Source material:
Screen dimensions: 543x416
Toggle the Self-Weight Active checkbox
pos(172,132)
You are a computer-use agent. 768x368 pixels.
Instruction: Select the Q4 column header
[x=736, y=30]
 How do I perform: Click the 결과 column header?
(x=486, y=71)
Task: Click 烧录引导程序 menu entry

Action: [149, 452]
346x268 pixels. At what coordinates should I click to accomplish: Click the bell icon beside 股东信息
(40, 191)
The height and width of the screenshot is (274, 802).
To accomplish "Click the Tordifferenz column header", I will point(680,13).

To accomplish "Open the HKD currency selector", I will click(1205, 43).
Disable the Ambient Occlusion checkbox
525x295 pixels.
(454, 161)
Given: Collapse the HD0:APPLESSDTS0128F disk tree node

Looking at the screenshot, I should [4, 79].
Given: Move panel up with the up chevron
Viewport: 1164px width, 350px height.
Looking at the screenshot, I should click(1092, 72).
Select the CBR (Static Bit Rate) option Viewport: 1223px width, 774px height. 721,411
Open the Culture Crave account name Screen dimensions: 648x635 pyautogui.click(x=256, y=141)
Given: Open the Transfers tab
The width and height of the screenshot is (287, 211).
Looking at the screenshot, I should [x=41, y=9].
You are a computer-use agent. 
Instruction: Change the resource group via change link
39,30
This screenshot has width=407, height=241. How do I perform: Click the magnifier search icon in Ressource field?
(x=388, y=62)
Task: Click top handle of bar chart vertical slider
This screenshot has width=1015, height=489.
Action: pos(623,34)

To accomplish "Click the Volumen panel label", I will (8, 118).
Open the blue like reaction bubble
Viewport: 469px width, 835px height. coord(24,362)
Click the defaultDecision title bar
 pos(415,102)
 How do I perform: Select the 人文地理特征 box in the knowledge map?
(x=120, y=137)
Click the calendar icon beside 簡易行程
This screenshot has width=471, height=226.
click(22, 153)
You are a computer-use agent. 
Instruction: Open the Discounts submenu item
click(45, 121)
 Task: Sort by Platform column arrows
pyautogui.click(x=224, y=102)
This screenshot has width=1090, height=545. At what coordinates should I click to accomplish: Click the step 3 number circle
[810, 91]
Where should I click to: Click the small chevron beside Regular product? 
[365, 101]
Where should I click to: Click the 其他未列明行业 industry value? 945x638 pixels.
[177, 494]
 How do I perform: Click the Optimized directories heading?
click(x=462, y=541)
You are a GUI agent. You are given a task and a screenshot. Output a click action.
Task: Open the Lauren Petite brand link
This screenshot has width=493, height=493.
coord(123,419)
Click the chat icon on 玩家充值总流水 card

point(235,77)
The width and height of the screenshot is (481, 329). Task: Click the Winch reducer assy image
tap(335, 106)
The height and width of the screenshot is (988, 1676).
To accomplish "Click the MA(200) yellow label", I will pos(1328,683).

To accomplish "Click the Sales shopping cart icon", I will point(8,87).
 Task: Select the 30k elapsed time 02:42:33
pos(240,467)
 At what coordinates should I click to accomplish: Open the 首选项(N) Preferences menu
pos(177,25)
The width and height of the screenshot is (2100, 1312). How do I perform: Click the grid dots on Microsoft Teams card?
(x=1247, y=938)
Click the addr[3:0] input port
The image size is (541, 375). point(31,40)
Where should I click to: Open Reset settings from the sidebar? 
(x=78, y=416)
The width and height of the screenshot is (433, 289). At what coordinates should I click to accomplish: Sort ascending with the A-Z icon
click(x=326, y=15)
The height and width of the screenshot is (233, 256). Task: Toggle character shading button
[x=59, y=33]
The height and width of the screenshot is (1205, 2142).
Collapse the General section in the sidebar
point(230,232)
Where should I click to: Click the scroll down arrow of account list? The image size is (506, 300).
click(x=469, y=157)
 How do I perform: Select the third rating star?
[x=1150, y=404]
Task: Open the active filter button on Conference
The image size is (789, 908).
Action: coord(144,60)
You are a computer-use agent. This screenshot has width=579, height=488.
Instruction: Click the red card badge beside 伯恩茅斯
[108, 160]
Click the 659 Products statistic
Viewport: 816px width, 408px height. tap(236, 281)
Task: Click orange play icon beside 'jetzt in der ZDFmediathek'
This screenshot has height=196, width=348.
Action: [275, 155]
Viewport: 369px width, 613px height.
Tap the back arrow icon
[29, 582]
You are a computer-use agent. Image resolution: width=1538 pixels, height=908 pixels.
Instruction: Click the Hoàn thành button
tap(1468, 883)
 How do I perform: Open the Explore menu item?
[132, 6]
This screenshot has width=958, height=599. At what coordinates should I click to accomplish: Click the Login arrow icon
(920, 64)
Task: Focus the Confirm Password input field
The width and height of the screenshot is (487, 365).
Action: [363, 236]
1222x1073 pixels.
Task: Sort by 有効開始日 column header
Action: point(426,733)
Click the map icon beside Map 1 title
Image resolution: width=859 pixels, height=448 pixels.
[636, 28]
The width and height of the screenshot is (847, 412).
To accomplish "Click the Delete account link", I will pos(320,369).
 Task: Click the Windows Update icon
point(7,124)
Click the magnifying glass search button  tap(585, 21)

Exercise brief: Turn every line of the listing above into a numbered list, leaving out the blank lines.

Exercise response:
1. Screen dimensions: 543x416
2. Toggle the Self-Weight Active checkbox
3. pos(172,132)
4. You are a computer-use agent. 768x368 pixels.
5. Instruction: Select the Q4 column header
6. [x=736, y=30]
7.  How do I perform: Click the 결과 column header?
8. (x=486, y=71)
9. Task: Click 烧录引导程序 menu entry
10. Action: [149, 452]
11. 346x268 pixels. At what coordinates should I click to accomplish: Click the bell icon beside 股东信息
12. (40, 191)
13. The height and width of the screenshot is (274, 802).
14. To accomplish "Click the Tordifferenz column header", I will point(680,13).
15. To accomplish "Open the HKD currency selector", I will click(1205, 43).
16. Disable the Ambient Occlusion checkbox
17. 525x295 pixels.
18. (454, 161)
19. Given: Collapse the HD0:APPLESSDTS0128F disk tree node
20. Looking at the screenshot, I should [4, 79].
21. Given: Move panel up with the up chevron
22. Viewport: 1164px width, 350px height.
23. Looking at the screenshot, I should click(1092, 72).
24. Select the CBR (Static Bit Rate) option Viewport: 1223px width, 774px height. 721,411
25. Open the Culture Crave account name Screen dimensions: 648x635 pyautogui.click(x=256, y=141)
26. Given: Open the Transfers tab
27. The width and height of the screenshot is (287, 211).
28. Looking at the screenshot, I should [x=41, y=9].
29. You are a computer-use agent. 
30. Instruction: Change the resource group via change link
31. 39,30
32. This screenshot has width=407, height=241. How do I perform: Click the magnifier search icon in Ressource field?
33. (x=388, y=62)
34. Task: Click top handle of bar chart vertical slider
35. This screenshot has width=1015, height=489.
36. Action: pos(623,34)
37. To accomplish "Click the Volumen panel label", I will (8, 118).
38. Open the blue like reaction bubble
39. Viewport: 469px width, 835px height. coord(24,362)
40. Click the defaultDecision title bar
41.  pos(415,102)
42.  How do I perform: Select the 人文地理特征 box in the knowledge map?
43. (x=120, y=137)
44. Click the calendar icon beside 簡易行程
45. This screenshot has width=471, height=226.
46. click(22, 153)
47. You are a computer-use agent. 
48. Instruction: Open the Discounts submenu item
49. click(45, 121)
50.  Task: Sort by Platform column arrows
51. pyautogui.click(x=224, y=102)
52. This screenshot has width=1090, height=545. At what coordinates should I click to accomplish: Click the step 3 number circle
53. [810, 91]
54. Where should I click to: Click the small chevron beside Regular product? 
55. [365, 101]
56. Where should I click to: Click the 其他未列明行业 industry value? 945x638 pixels.
57. [177, 494]
58.  How do I perform: Click the Optimized directories heading?
59. click(x=462, y=541)
60. You are a GUI agent. You are given a task and a screenshot. Output a click action.
61. Task: Open the Lauren Petite brand link
62. This screenshot has width=493, height=493.
63. coord(123,419)
64. Click the chat icon on 玩家充值总流水 card
65. point(235,77)
66. The width and height of the screenshot is (481, 329). Task: Click the Winch reducer assy image
67. tap(335, 106)
68. The height and width of the screenshot is (988, 1676).
69. To accomplish "Click the MA(200) yellow label", I will pos(1328,683).
70. To accomplish "Click the Sales shopping cart icon", I will point(8,87).
71.  Task: Select the 30k elapsed time 02:42:33
72. pos(240,467)
73.  At what coordinates should I click to accomplish: Open the 首选项(N) Preferences menu
74. pos(177,25)
75. The width and height of the screenshot is (2100, 1312). How do I perform: Click the grid dots on Microsoft Teams card?
76. (x=1247, y=938)
77. Click the addr[3:0] input port
78. The image size is (541, 375). point(31,40)
79. Where should I click to: Open Reset settings from the sidebar? 
80. (x=78, y=416)
81. The width and height of the screenshot is (433, 289). At what coordinates should I click to accomplish: Sort ascending with the A-Z icon
82. click(x=326, y=15)
83. The height and width of the screenshot is (233, 256). Task: Toggle character shading button
84. [x=59, y=33]
85. The height and width of the screenshot is (1205, 2142).
86. Collapse the General section in the sidebar
87. point(230,232)
88. Where should I click to: Click the scroll down arrow of account list? The image size is (506, 300).
89. click(x=469, y=157)
90.  How do I perform: Select the third rating star?
91. [x=1150, y=404]
92. Task: Open the active filter button on Conference
93. The image size is (789, 908).
94. Action: coord(144,60)
95. You are a computer-use agent. This screenshot has width=579, height=488.
96. Instruction: Click the red card badge beside 伯恩茅斯
97. [108, 160]
98. Click the 659 Products statistic
99. Viewport: 816px width, 408px height. tap(236, 281)
100. Task: Click orange play icon beside 'jetzt in der ZDFmediathek'
101. This screenshot has height=196, width=348.
102. Action: [275, 155]
103. Viewport: 369px width, 613px height.
104. Tap the back arrow icon
105. [29, 582]
106. You are a computer-use agent. Image resolution: width=1538 pixels, height=908 pixels.
107. Instruction: Click the Hoàn thành button
108. tap(1468, 883)
109.  How do I perform: Open the Explore menu item?
110. [132, 6]
111. This screenshot has width=958, height=599. At what coordinates should I click to accomplish: Click the Login arrow icon
112. (920, 64)
113. Task: Focus the Confirm Password input field
114. The width and height of the screenshot is (487, 365).
115. Action: [363, 236]
116. 1222x1073 pixels.
117. Task: Sort by 有効開始日 column header
118. Action: point(426,733)
119. Click the map icon beside Map 1 title
120. Image resolution: width=859 pixels, height=448 pixels.
121. [636, 28]
122. The width and height of the screenshot is (847, 412).
123. To accomplish "Click the Delete account link", I will pos(320,369).
124.  Task: Click the Windows Update icon
125. point(7,124)
126. Click the magnifying glass search button  tap(585, 21)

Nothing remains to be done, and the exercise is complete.